Anti-American cleric shuns Iraqi PM, throws support to former Shiite premier for top post

By AP
Wednesday, April 7, 2010

Incumbent Iraqi PM loses key Shiite supporters

BAGHDAD — An influential hard-line Shiite movement on Wednesday wants its leader to back neither frontrunner in Iraq’s close election, further muddying the political situation following the inconclusive vote.

In a survey, supporters of anti-American cleric Muqtada al-Sadr voted 24 percent for him to support Shiite politician Ibrahim al-Jaafari, who was interim prime minister from 2005 to 2006, the movement’s spokesman Salah al-Obeidi announced.

Iraq’s incumbent Prime Minister Nouri al-Maliki and his chief rival Ayad Allawi, received only 10 percent and 9 percent of votes respectively.

Al-Obeidi left open whether al-Sadr would follow the guidance of his supporters in the course of future negotiations, saying that “each event has its own way,” but the results seemed certain to at least add further complications to the already long drawn-out negotiating period that has followed the March 7 election.
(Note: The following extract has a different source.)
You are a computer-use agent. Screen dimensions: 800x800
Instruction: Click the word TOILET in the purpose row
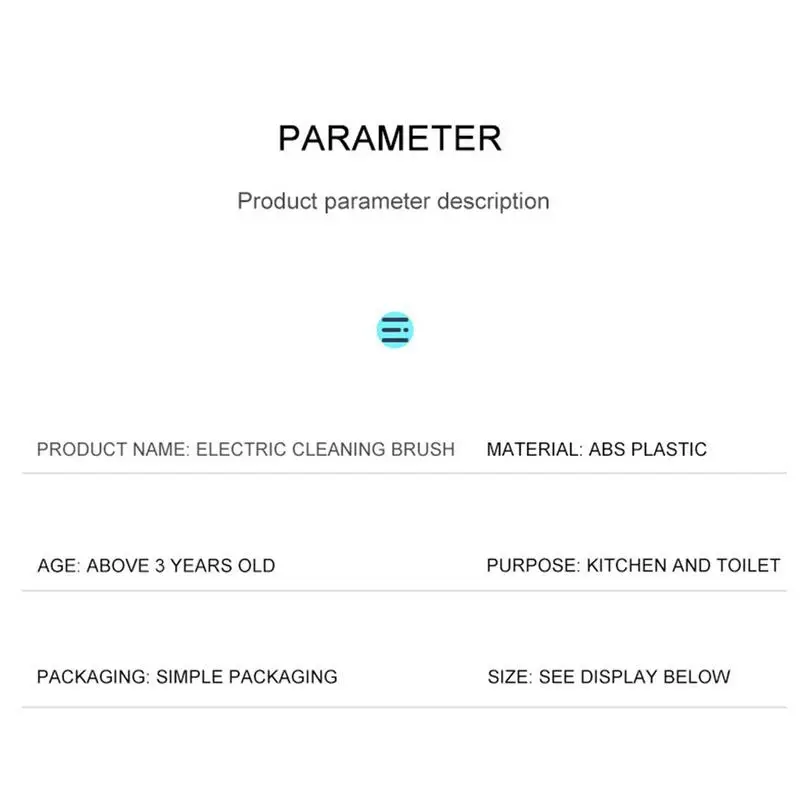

Allawi’s bloc came out ahead in the vote by two seats over Prime Minister Nouri al-Maliki’s coalition, but both parties are far short of the necessary majority needed to govern alone. The candidates are now scrambling to muster the support needed to form a government.

Renewed sectarian violence has broken out amid the struggle for power — most recently with a series of bombings Tuesday that killed 54 people and injured 187. More than 120 have been killed in a five-day spree of attacks in and around the capital, which Iraqi and U.S. officials have blamed on al-Qaida insurgents seizing on gaping security lapses created by the political deadlock.

Police investigating the Tuesday attacks said in one case, the suspected bomber rented a first-floor apartment in one of the buildings a week ago and likely rigged it with explosives.

Police are working on the theory that the other buildings were attacked the same way, an investigator told the AP on condition of anonymity because he was not authorized to talk with the press, suggesting that the bombings were carefully planned an executed.

In reaction, the government said it would bolster enforcement of an Iraqi law that requires local police or other officials to approve any rental contracts before people move into a new home.

The recent violence, which has largely targeted families and homes, has been reminiscent of the sectarian bloodshed that tore Iraq apart from 2005 to 2007 and prompted the United States to send tens of thousands more troops to the front lines.

Hundreds of mourners on Wednesday marched through the streets the predominantly Shiite area of Baghdad that was the focus of the attacks in funeral processions.

In one procession, families and friends of one victim carried his coffin and picture over their heads through the narrow streets, walking to the cadence of a gun being fired into the air in time to a drum.

Nearby, the Iraqi-flag draped coffin of another victim was carried to a car to be taken away for burial, as mourners wailed and fired gunshots into the air.

“The whole district is in mourning because even if you didn’t have a relative killed, it might have been a neighbor or a friend,” said shop-owner Saif Hasan, who blamed the government for not providing better security.

“Instead of improving our area with reconstruction and services, we face bombings and destruction,” the 25-year-old said.